Outsell Inc., a founder member of BIIA, has just released a report on ‘Big-Data’ authored by Frank Gilbane, President of Outsell’s Gilbane Services
“Big-data” has a lot of buzz these days, and if the big-data buzz is based in reality, there will be a lot more data available to create and harvest new information products. The promise of big-data is that it provides additional value, increases productivity, and even exposes and creates new information and decision support in real time. These are big claims. Publishers and information providers must put and keep big-data on their radar, and start considering whether, when, and how big-data will change their business. This report focuses on big-data, its implications, and its importance to our industry.
This latest report from Outsell includes:
- A definition and examples of big-data;
- A discussion of the value of big-data for publishers and information providers
- An overview of big-data technologies and technology providers;
- Several challenges that managing big-data presents to the information industry;
- Essential actions for utilizing big data and developing products and services for the industry.
Is big-data qualitatively different from the data we already have? Is more actually not just better but different? Put another way, are the advantages of big-data disruptive, allowing possible leaps in our knowledge, or is it incremental? Where is the value of big-data?

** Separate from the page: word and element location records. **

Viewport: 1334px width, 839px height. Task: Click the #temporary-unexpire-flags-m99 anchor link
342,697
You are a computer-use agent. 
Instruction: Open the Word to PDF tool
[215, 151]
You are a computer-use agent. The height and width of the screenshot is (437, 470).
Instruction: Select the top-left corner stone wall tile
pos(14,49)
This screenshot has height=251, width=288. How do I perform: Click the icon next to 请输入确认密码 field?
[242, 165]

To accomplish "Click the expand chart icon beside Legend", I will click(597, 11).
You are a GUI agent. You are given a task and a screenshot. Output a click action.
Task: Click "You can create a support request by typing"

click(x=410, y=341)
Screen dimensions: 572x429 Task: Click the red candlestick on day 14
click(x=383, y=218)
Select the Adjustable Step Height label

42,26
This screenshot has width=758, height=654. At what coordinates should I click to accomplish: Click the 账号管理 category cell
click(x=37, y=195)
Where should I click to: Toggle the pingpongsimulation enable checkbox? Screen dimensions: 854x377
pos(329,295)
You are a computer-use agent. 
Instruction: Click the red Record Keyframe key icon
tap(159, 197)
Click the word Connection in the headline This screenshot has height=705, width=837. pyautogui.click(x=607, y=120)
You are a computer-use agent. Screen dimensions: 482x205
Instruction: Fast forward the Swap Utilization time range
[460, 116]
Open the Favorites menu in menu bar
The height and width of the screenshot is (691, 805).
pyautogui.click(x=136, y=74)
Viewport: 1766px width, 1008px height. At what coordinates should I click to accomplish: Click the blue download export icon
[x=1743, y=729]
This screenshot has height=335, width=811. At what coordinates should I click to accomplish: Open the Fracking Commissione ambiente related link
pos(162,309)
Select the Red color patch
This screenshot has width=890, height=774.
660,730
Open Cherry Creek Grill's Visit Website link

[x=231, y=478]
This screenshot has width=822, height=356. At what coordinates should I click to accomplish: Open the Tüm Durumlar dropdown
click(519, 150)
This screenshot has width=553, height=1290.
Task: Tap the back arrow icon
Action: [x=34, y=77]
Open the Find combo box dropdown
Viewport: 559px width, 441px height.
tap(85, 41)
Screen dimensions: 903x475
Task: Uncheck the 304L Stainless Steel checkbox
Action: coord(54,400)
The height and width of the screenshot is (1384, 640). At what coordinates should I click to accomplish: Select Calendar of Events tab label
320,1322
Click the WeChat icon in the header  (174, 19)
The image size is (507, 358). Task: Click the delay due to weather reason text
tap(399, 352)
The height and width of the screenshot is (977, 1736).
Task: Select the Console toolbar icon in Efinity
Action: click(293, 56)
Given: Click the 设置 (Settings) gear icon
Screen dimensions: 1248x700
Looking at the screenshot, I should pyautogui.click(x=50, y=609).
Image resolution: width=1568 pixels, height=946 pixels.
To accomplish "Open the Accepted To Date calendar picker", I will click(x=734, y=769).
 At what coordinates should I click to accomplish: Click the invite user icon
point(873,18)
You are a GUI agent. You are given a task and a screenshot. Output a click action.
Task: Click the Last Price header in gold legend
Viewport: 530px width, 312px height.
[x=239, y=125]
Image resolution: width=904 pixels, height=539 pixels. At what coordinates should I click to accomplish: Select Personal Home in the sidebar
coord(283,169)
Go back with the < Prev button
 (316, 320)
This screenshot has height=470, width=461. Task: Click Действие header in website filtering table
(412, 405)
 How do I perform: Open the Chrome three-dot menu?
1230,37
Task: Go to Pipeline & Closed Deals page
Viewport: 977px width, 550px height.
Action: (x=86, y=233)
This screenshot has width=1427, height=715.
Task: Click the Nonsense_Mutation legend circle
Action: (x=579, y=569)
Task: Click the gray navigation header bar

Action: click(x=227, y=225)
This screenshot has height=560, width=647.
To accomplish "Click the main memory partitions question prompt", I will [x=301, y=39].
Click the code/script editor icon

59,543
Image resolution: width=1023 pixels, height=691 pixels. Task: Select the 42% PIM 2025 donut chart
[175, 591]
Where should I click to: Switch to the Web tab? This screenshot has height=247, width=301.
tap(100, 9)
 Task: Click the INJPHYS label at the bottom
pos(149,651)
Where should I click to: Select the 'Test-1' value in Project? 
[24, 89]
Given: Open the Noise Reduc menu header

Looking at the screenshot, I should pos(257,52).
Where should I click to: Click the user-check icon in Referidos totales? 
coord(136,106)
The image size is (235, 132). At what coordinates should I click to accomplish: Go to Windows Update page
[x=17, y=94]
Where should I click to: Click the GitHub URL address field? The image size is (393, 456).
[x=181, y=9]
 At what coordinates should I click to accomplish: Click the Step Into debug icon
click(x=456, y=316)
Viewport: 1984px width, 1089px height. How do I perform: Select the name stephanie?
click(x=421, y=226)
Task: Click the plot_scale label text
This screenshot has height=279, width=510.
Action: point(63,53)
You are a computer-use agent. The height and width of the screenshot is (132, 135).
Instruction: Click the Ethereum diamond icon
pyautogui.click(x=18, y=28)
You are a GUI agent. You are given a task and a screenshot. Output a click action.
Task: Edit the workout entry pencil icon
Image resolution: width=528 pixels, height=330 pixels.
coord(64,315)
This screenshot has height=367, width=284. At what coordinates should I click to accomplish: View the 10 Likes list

In Outsell’s opinion, there is something different with big-data – an inflection point, with new business models, data products, and services; increased productivity; new discoveries; and new ways to assess corporate value as big-data increasingly becomes a core raw material of business. The increased data transparency concomitant with big-data is a key contributor to value in multiple ways, boosting productivity, fueling data integration “mash-ups,” and inspiring new business opportunities.
Whatever one thinks about the value of data in itself and the emergence of information from the sheer scale of big-data, there is no doubting the power of combining data with software to produce significantly enhanced information value in multiple ways. Increased value comes from easier access, better communication, and more efficient workflow processes.
To interpret big-data assets will hinge on analytics and the author indicated amongst other challenges possible shortages of skills in statistics, modeling, and possibly computer science to analyze the new data sets being created and the analytics being generated. This is a ‘must read’ report!